Thursday, January 3, 2008

What to Do About Free Radicals

What happens when a company is acquired by another company and the key intellectual assets just don't seem to mesh with the combined enterprise? What do I mean by intellectual assets you might ask? They are the least accounted for and most precious asset of the company. They are the people who know how the company really works. They are the people that were the reason that the company was worth buying in the first place. You will not find them on the balance sheet. There will be no mention of them on the asset inventory. No dollar value is associated with them directly even though all the dollar value of the organization is a result of the actions they have taken and the decisions they have made. If these people leave or disengage their creative energy, the company stands to lose a great deal of future value. If they remain in the post merger enterprise, I call them "Free Radicals". They are still "free" to do their jobs but are somewhat "radical" to the combined enterprise

Based on my direct observation, this is a critical issue post merger. Most mergers take this into account by way of financial instruments and golden parachutes. Often, people have some financial reason to stay with the enterprise. The problem is that their loyalty and their best creative energy are not for sale.

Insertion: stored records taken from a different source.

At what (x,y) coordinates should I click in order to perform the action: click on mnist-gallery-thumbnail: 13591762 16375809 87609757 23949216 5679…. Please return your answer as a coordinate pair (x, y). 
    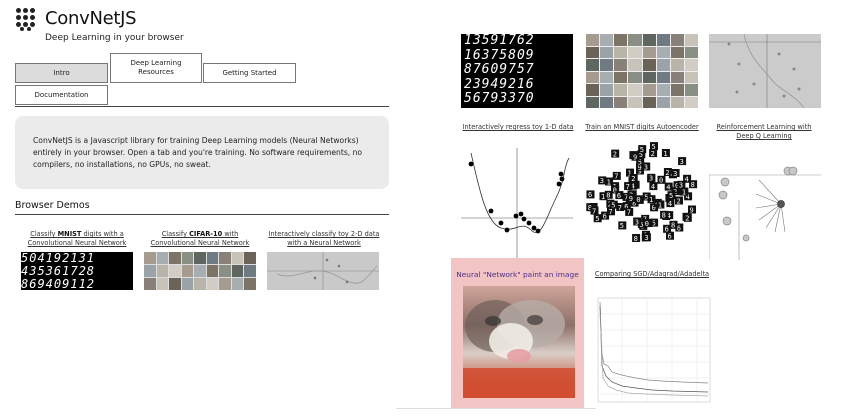
    Looking at the image, I should click on (517, 71).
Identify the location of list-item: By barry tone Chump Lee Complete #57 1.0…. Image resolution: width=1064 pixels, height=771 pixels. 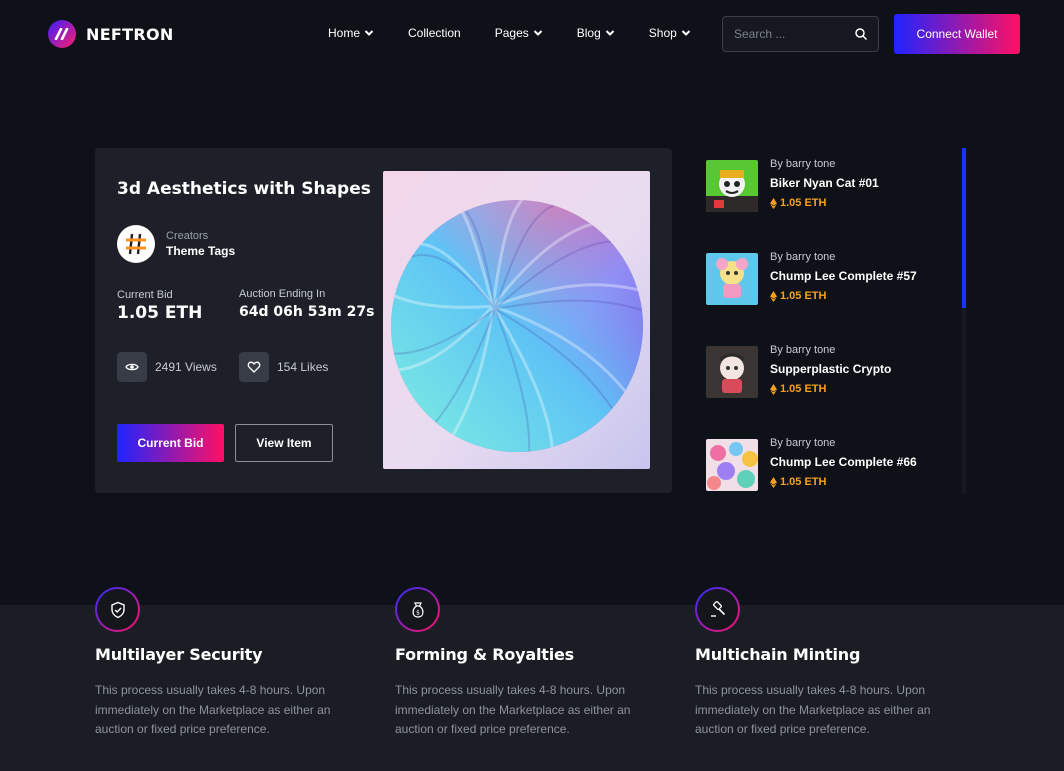
(826, 276).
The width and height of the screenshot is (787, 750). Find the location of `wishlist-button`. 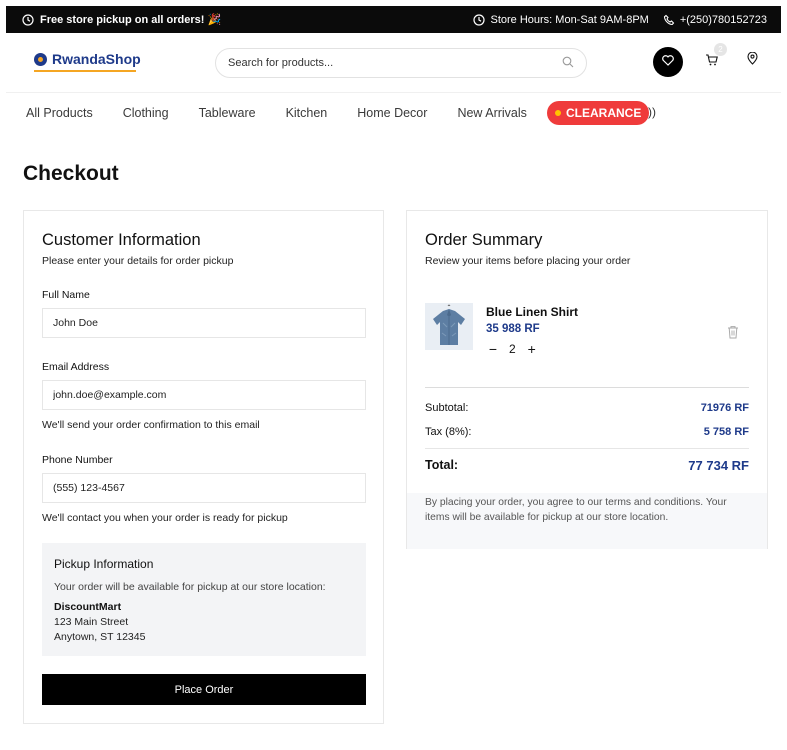

wishlist-button is located at coordinates (668, 62).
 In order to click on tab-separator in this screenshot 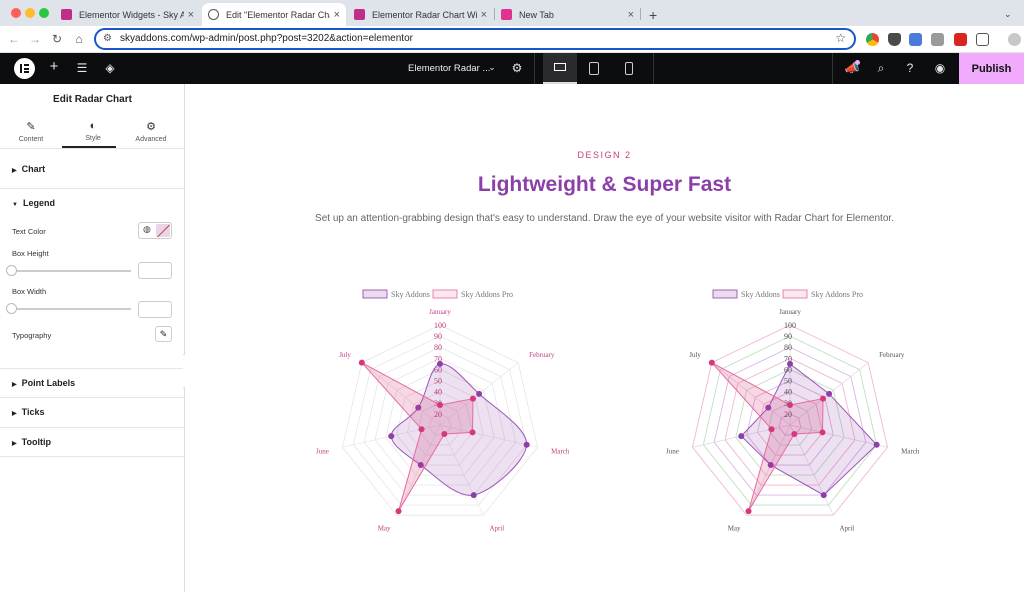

Consider that these people were successful in the old enterprise. That is why they were acquired. But the new enterprise does not see the need to listen to them. After all, they are the acquiring company. They know what is best. Except where they don't.

A significant problem arises when the acquiring company is of a different ideation including a different purpose, a different identity and a different long range intention than the one that the free radicals came from and a storm is not far off. Darwin begins to step in to determine natural selection. Will the free radicals cause the new acquirer to adapt to them? Will the new acquirer cause them to adapt? Both? Neither? This becomes pivotal because free radicals are typically too wise to simply roll over and play dead.

The choices are 1) the free radicals get on the new bandwagon, 2) they remain free radicals in an organization who's antibodies begin to isolate them for extraction 3) They re-invent themselves, 4) They cause a re-invention of the enterprise, or 5) They move on to do something that they like and feel passionate about where they can get what they want.

The impact on strategic execution is that if the strategy of the new enterprise depends on the retention of the free radicals, a leadership intervention is the only thing that will prevent a catastrophic loss of talent and therefore a loss of strategic options. People contribute their best based on their ideation. If the ideation of the free radical becomes incompatible with the new enterprise, the best thing a free radical can do is exit. Incompatibility is not hard to measure. Frustration level, stress level and bottom line positive emotional response versus negative response to being in the organization is the best metric for the free radical to gage their direction. This is not to suggest a "if it feels good, do it" strategy but on the other hand, why would talented people be willing to contribute long term to a cause they do not feel right about?

Many acquisitions do not succeed because the free radicals who are strategically critical are not given enough consideration in the transaction. In business, we have progressed far beyond the acquisition of factories, equipment and fields. We now acquire human networks. And yet our merger and acquisition processes, systems and post merger leadership are still stuck back in the days of trucks and tractors as if people were fungible.

To acquiring companies, I say pay attention to the non-balance sheet assets... they are what you really paid for.

To free radicals I say adapt and stay or quit and leave but do not quit and stay... your energy is best utilized where it does not involve tilting against wind mills.